> **Problem description**: Set the data down again so that every line matches exactly.
----
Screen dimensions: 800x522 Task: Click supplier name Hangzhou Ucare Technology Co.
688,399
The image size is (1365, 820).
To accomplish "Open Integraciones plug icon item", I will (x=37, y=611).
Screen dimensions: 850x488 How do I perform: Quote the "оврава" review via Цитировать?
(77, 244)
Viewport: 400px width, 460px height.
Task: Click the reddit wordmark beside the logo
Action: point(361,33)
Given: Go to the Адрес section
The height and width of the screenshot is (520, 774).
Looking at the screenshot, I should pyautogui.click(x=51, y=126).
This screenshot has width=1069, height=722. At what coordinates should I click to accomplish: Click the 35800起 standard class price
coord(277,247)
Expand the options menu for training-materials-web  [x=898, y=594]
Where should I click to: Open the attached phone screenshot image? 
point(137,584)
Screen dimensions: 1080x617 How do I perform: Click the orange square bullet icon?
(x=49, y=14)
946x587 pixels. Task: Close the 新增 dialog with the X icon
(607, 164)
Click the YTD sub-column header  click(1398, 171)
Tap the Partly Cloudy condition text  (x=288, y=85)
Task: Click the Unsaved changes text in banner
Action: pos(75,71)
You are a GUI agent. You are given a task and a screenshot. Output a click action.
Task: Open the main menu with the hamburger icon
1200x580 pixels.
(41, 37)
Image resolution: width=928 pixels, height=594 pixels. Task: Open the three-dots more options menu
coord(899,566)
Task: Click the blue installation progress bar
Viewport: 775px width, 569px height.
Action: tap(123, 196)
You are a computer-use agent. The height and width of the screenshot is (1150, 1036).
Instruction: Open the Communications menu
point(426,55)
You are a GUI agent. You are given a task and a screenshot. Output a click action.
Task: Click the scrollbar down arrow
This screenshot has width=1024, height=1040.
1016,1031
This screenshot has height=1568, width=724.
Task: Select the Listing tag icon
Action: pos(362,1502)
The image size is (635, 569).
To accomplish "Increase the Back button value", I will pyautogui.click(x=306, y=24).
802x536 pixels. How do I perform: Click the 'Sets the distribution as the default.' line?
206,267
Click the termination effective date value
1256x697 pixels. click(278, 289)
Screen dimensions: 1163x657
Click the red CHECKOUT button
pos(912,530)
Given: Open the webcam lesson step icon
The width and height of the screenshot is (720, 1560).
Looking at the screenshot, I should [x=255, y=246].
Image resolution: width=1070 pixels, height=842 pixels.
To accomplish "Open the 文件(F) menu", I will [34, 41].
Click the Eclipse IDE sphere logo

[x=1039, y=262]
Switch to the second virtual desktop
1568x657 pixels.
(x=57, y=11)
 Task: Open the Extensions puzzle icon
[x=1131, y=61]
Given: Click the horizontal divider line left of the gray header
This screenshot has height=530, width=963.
----
> **Answer for this exercise**:
Screen dimensions: 800x522 Task: Click supplier name Hangzhou Ucare Technology Co.
688,399
The image size is (1365, 820).
To accomplish "Open Integraciones plug icon item", I will (x=37, y=611).
Screen dimensions: 850x488 How do I perform: Quote the "оврава" review via Цитировать?
(77, 244)
Viewport: 400px width, 460px height.
Task: Click the reddit wordmark beside the logo
Action: point(361,33)
Given: Go to the Адрес section
The height and width of the screenshot is (520, 774).
Looking at the screenshot, I should pyautogui.click(x=51, y=126).
This screenshot has width=1069, height=722. At what coordinates should I click to accomplish: Click the 35800起 standard class price
coord(277,247)
Expand the options menu for training-materials-web  [x=898, y=594]
Where should I click to: Open the attached phone screenshot image? 
point(137,584)
Screen dimensions: 1080x617 How do I perform: Click the orange square bullet icon?
(x=49, y=14)
946x587 pixels. Task: Close the 新增 dialog with the X icon
(607, 164)
Click the YTD sub-column header  click(1398, 171)
Tap the Partly Cloudy condition text  (x=288, y=85)
Task: Click the Unsaved changes text in banner
Action: pos(75,71)
You are a GUI agent. You are given a task and a screenshot. Output a click action.
Task: Open the main menu with the hamburger icon
1200x580 pixels.
(41, 37)
Image resolution: width=928 pixels, height=594 pixels. Task: Open the three-dots more options menu
coord(899,566)
Task: Click the blue installation progress bar
Viewport: 775px width, 569px height.
Action: tap(123, 196)
You are a computer-use agent. The height and width of the screenshot is (1150, 1036).
Instruction: Open the Communications menu
point(426,55)
You are a GUI agent. You are given a task and a screenshot. Output a click action.
Task: Click the scrollbar down arrow
This screenshot has width=1024, height=1040.
1016,1031
This screenshot has height=1568, width=724.
Task: Select the Listing tag icon
Action: pos(362,1502)
The image size is (635, 569).
To accomplish "Increase the Back button value", I will pyautogui.click(x=306, y=24).
802x536 pixels. How do I perform: Click the 'Sets the distribution as the default.' line?
206,267
Click the termination effective date value
1256x697 pixels. click(278, 289)
Screen dimensions: 1163x657
Click the red CHECKOUT button
pos(912,530)
Given: Open the webcam lesson step icon
The width and height of the screenshot is (720, 1560).
Looking at the screenshot, I should [x=255, y=246].
Image resolution: width=1070 pixels, height=842 pixels.
To accomplish "Open the 文件(F) menu", I will [34, 41].
Click the Eclipse IDE sphere logo

[x=1039, y=262]
Switch to the second virtual desktop
1568x657 pixels.
(x=57, y=11)
 Task: Open the Extensions puzzle icon
[x=1131, y=61]
Given: Click the horizontal divider line left of the gray header
This screenshot has height=530, width=963.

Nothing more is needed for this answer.